### EXERCISE GOAL
Verbatim copy, images removed: write out the entries below.

[Stored records]
Start of Block
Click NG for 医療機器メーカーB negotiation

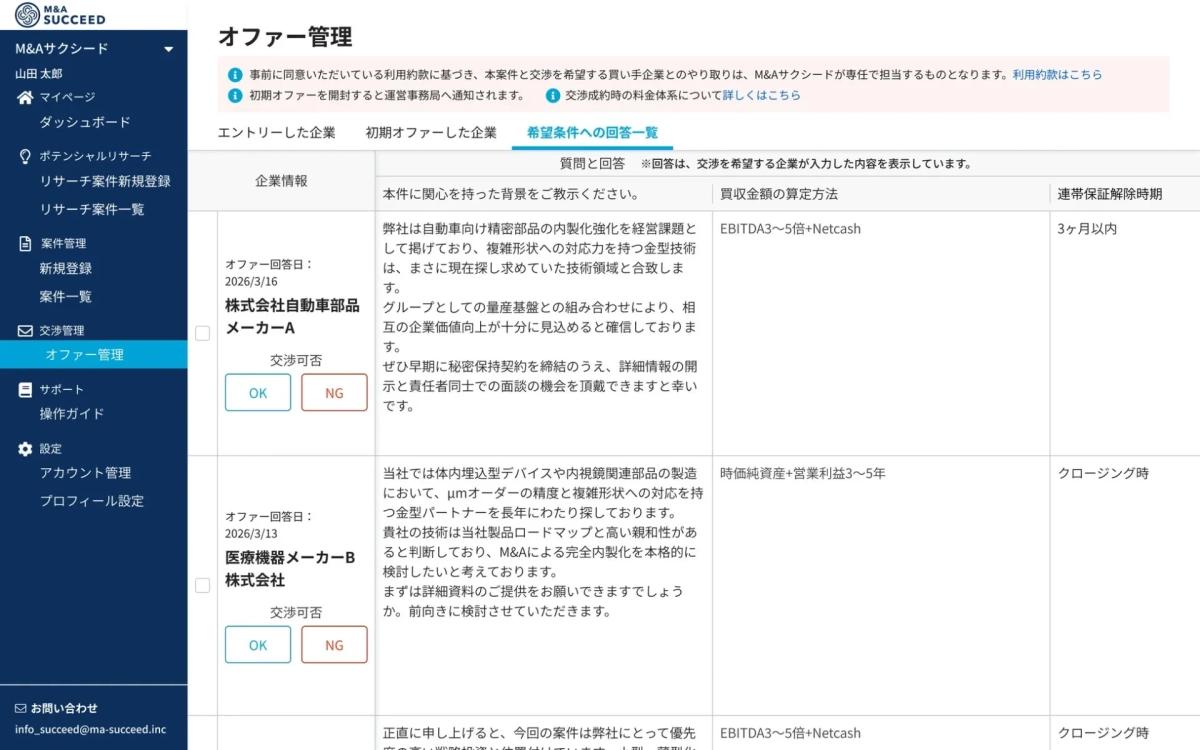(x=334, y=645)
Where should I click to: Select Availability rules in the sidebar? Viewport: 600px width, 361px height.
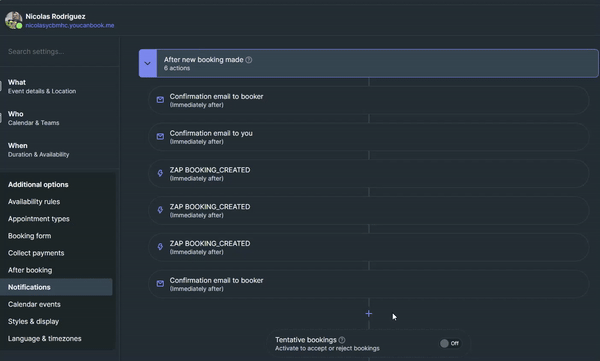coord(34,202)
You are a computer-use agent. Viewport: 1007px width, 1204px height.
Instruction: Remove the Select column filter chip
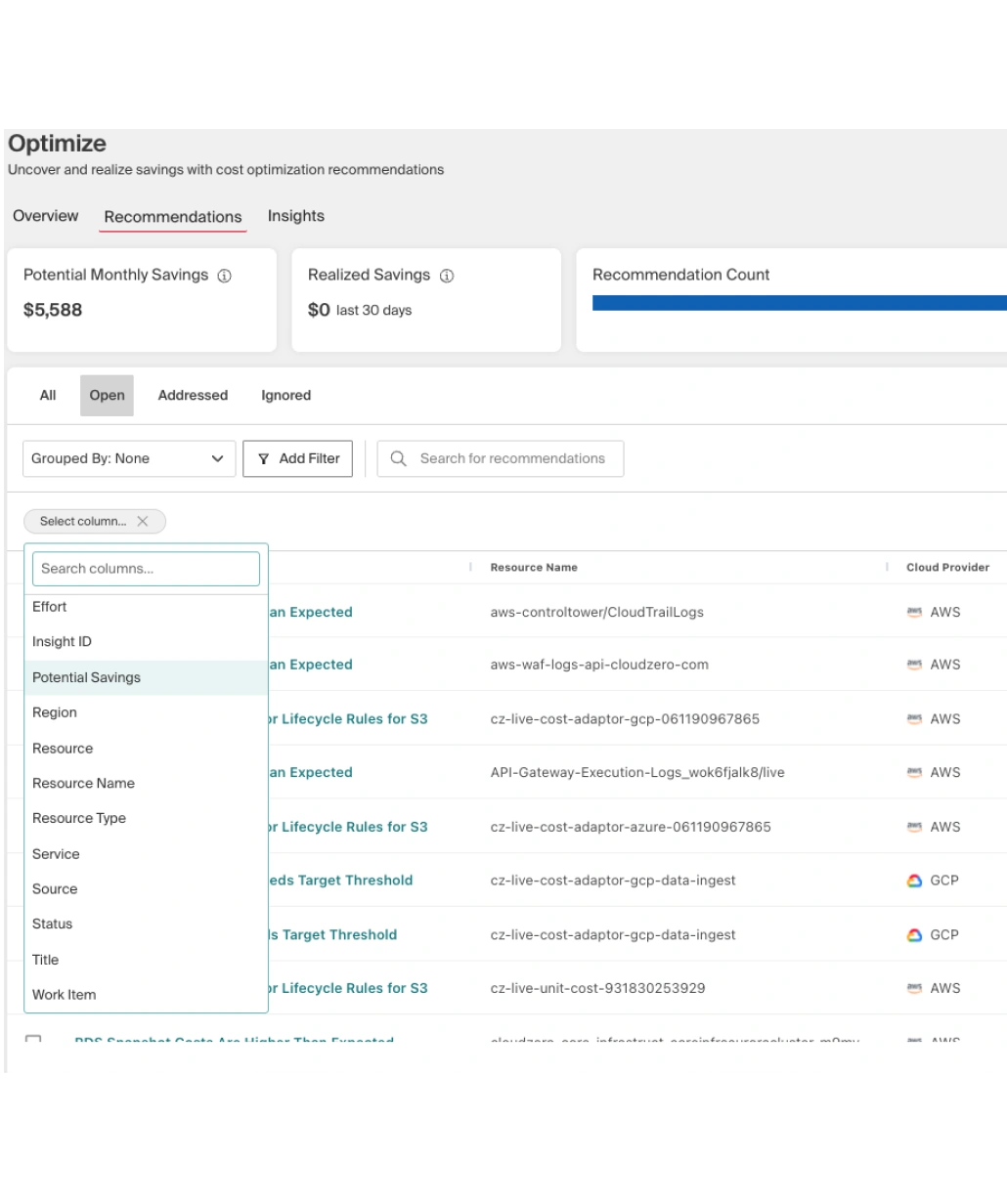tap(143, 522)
End of Block
### RESPONSE TO THE TASK
Click NG for 医療機器メーカーB negotiation

(x=334, y=645)
Where should I click to: Select Availability rules in the sidebar? Viewport: 600px width, 361px height.
coord(34,202)
You are a computer-use agent. Viewport: 1007px width, 1204px height.
Instruction: Remove the Select column filter chip
tap(143, 522)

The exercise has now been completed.